### EXERCISE
With the line containing "My YouTube Channel (32, 758)" as the start and the line containing "Ejemplo 2 (240, 1298)" as the end, transcribe that span of the entries below exactly, including both.

### DATA UNDER STUDY
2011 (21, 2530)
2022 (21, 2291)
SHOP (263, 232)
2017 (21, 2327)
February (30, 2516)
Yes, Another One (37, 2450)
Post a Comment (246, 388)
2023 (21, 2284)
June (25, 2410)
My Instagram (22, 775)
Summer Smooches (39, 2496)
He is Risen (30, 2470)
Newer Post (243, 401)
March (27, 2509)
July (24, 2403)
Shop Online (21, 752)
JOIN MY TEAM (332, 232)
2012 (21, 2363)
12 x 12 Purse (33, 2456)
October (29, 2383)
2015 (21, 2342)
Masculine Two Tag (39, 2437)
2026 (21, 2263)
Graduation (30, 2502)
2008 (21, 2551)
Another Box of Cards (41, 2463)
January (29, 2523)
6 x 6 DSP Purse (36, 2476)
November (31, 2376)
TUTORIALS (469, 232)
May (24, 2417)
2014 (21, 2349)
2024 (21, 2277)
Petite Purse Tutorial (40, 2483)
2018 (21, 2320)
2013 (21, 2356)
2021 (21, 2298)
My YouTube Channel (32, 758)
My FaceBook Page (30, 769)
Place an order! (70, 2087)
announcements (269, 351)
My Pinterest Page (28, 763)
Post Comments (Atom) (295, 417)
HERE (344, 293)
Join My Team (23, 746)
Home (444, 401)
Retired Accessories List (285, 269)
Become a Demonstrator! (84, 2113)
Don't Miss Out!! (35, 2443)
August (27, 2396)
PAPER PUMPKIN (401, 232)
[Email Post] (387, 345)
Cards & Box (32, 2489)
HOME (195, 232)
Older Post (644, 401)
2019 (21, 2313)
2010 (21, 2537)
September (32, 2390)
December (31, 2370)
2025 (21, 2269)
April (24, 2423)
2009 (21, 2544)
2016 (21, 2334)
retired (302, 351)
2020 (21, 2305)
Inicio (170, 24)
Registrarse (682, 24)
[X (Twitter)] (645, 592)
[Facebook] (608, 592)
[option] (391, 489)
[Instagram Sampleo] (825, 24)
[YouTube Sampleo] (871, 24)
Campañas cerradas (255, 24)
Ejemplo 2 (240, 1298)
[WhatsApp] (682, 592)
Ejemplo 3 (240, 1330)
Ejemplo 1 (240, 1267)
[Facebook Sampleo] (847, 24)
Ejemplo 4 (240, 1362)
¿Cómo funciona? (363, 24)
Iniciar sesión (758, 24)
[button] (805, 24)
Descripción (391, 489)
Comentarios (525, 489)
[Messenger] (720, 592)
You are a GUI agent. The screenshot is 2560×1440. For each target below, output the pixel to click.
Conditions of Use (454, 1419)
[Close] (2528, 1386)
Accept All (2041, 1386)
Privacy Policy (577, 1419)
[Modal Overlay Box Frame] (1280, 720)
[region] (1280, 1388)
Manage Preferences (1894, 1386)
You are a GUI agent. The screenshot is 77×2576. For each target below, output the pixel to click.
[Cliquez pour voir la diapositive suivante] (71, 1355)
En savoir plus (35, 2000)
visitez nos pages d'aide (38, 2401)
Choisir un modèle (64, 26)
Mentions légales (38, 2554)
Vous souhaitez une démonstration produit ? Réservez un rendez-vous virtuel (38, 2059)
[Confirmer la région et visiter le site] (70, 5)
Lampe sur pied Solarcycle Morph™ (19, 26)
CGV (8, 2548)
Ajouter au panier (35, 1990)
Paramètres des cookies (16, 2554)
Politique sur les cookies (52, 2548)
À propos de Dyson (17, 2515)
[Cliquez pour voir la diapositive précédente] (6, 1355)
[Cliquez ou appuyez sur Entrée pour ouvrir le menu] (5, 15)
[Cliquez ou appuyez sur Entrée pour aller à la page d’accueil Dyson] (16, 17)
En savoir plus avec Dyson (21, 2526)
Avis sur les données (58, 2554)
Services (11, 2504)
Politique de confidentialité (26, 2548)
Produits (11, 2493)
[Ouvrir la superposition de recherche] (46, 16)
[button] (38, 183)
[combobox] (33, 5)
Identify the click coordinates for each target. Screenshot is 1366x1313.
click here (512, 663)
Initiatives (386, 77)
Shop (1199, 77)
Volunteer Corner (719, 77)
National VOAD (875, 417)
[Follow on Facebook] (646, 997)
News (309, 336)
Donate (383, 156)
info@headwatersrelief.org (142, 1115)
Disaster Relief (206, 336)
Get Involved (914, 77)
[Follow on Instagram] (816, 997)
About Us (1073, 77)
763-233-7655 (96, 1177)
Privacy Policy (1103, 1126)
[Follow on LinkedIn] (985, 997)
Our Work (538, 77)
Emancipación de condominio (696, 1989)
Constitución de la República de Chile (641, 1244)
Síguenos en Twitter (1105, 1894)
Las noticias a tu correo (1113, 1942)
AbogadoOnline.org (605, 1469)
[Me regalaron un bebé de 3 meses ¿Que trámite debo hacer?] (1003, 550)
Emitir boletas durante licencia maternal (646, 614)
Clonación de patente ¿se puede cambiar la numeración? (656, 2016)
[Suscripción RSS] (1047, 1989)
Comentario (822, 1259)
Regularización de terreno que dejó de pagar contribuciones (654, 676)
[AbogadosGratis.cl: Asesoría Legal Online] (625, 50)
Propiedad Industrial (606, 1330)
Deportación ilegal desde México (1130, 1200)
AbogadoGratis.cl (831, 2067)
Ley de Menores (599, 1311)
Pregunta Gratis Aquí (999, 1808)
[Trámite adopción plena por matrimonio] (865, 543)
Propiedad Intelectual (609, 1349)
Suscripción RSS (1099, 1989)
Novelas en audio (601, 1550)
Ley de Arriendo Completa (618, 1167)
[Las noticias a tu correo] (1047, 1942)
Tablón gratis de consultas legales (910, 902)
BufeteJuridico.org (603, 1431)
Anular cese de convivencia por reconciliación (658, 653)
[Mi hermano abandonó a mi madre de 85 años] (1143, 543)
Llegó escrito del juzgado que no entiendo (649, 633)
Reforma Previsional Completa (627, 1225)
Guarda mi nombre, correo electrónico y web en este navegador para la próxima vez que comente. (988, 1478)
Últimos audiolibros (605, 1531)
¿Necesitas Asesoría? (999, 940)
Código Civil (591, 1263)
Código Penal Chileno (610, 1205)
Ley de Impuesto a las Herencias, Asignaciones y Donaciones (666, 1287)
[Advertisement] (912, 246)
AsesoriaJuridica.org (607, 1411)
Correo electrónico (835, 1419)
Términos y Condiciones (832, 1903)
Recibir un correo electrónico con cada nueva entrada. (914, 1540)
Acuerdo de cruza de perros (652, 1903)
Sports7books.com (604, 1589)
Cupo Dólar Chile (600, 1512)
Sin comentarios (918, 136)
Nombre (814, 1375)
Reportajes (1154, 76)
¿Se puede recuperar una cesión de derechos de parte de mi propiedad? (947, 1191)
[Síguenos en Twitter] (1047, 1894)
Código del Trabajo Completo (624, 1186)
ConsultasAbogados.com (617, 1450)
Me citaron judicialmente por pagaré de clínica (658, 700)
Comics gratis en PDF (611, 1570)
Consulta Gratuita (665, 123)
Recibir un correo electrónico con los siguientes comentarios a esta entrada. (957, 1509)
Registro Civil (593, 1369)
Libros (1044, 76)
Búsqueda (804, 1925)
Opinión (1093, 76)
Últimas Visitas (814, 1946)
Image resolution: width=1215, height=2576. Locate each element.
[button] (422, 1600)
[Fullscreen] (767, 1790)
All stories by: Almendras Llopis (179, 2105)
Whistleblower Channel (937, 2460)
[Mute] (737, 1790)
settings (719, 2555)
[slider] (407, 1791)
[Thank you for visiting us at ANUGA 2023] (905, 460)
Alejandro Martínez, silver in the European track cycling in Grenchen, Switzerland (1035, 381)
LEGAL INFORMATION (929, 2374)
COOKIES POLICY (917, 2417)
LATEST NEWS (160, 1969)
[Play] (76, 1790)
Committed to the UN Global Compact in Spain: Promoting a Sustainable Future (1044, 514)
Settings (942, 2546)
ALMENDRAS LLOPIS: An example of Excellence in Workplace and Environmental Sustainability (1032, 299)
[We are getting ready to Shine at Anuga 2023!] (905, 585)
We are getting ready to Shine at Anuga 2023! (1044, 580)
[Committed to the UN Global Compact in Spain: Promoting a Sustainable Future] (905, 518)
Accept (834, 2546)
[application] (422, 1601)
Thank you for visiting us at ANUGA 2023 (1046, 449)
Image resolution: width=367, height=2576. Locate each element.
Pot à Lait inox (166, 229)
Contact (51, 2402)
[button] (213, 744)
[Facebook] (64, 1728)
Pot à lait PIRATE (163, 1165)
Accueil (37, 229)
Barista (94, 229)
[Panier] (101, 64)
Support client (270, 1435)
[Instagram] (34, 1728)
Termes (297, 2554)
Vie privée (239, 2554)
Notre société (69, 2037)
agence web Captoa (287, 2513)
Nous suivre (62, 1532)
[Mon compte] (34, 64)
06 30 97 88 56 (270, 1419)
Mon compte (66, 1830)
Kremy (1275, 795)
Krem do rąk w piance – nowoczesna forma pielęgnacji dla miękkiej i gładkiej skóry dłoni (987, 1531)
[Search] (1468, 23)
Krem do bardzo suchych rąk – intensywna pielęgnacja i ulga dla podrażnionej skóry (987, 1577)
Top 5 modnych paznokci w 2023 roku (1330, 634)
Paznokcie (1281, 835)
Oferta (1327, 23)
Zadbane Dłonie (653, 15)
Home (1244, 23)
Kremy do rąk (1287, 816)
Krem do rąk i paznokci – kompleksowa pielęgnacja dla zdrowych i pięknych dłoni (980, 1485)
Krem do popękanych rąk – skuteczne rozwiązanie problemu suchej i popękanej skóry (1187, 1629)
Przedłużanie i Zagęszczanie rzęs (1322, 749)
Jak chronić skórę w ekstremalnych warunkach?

### OUTPUT BELOW
My YouTube Channel (32, 758)
My FaceBook Page (30, 769)
Place an order! (70, 2087)
announcements (269, 351)
My Pinterest Page (28, 763)
Post Comments (Atom) (295, 417)
HERE (344, 293)
Join My Team (23, 746)
Home (444, 401)
Retired Accessories List (285, 269)
Become a Demonstrator! (84, 2113)
Don't Miss Out!! (35, 2443)
August (27, 2396)
PAPER PUMPKIN (401, 232)
[Email Post] (387, 345)
Cards & Box (32, 2489)
HOME (195, 232)
Older Post (644, 401)
2019 (21, 2313)
2010 (21, 2537)
September (32, 2390)
December (31, 2370)
2025 (21, 2269)
April (24, 2423)
2009 (21, 2544)
2016 (21, 2334)
retired (302, 351)
2020 (21, 2305)
Inicio (170, 24)
Registrarse (682, 24)
[X (Twitter)] (645, 592)
[Facebook] (608, 592)
[option] (391, 489)
[Instagram Sampleo] (825, 24)
[YouTube Sampleo] (871, 24)
Campañas cerradas (255, 24)
Ejemplo 2 (240, 1298)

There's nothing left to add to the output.